At 50, Masp Gets A Check-Up

The Getty Foundation funded a revision of Lina Bo Bardi's celebrated building of Brazil's most famous museum

Aerial view of Masp (Museu de Arte de São Paulo)

Francesca Angiolillo
São Paulo

For the last 50 years, it's been there, its four red feet firmly in the ground of Avenida Paulista.

Its high span gathered crowds for concerts, and more recently, for political protests.

The most important collection of European Art in the Southern Hemisphere floats above the ground, sheltered in this huge suspended box of glass and concrete.

Glass and concrete - materials so incorporated in São Paulo's everyday life that it's easy to forget that they age.

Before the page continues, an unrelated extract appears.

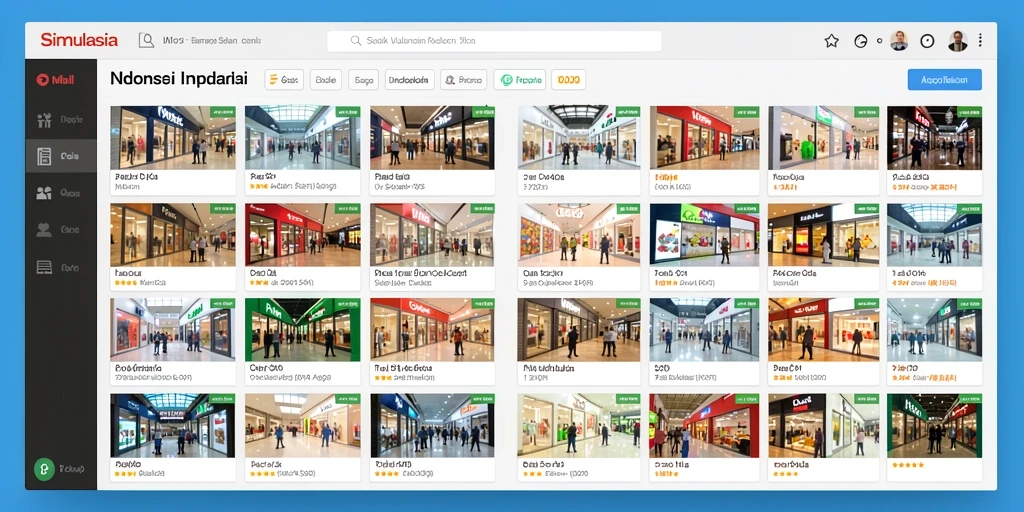Image resolution: width=1024 pixels, height=512 pixels.
Task: Select the Dndoolols filter chip
Action: pyautogui.click(x=409, y=80)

But modern architecture also ages, says Silvio Oksman. He coordinated the team who reviewed Masp's building, conceived by the Italian architect Lina Bo Bardi, and that reaches its 50th anniversary this week.

The yearlong check-up was funded by the program Keeping it Modern, from the Getty Foundation, an initiative that aims to preserve modern buildings. The program already supported reviews of other landmarks, like the Glass House, projected by Lina and her husband Pietro Maria Bardi, also in São Paulo.

The US$ 150,000 grant (around R$ 550,000) were used all to check Masp's structure, not only for safety reasons but because that's what makes the building so special.

The review allowed for the creation of a computer model that directed the structure's conservation guidelines. Oksman says that the building could last forever, if well preserved.